**INSTRUCTIONS TO FOLLOW:**
Filter on the word "toolbar": copy each matching line from the listing below.

★ ★ ★ ★

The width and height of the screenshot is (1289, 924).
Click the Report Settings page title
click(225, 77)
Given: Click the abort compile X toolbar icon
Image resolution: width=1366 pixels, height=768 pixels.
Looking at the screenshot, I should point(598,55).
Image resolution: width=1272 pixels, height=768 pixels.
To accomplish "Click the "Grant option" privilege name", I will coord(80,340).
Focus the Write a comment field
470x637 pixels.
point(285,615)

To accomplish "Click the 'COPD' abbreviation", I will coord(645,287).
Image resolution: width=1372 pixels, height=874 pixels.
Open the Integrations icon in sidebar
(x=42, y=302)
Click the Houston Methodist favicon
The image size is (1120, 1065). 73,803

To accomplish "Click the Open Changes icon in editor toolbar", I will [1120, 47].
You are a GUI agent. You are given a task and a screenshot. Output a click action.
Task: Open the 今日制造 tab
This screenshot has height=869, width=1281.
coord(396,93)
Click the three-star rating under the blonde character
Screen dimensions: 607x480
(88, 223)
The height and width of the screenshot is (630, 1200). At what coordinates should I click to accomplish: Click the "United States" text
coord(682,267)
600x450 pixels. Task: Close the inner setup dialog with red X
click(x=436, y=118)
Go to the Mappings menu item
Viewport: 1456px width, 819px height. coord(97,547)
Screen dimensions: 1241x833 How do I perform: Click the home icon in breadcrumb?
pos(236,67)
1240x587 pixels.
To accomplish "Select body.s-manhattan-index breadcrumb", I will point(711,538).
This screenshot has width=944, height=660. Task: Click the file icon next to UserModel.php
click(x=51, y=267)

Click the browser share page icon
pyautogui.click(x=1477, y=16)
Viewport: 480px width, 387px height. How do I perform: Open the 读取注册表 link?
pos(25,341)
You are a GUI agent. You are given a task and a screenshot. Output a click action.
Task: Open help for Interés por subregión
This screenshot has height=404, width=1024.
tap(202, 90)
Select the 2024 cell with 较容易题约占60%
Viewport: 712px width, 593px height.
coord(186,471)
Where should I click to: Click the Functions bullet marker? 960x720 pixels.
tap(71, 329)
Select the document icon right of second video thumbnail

★ ★ ★ ★

**ANSWER TO THIS TASK:**
Given: Click the abort compile X toolbar icon
To accomplish "Click the Open Changes icon in editor toolbar", I will [1120, 47].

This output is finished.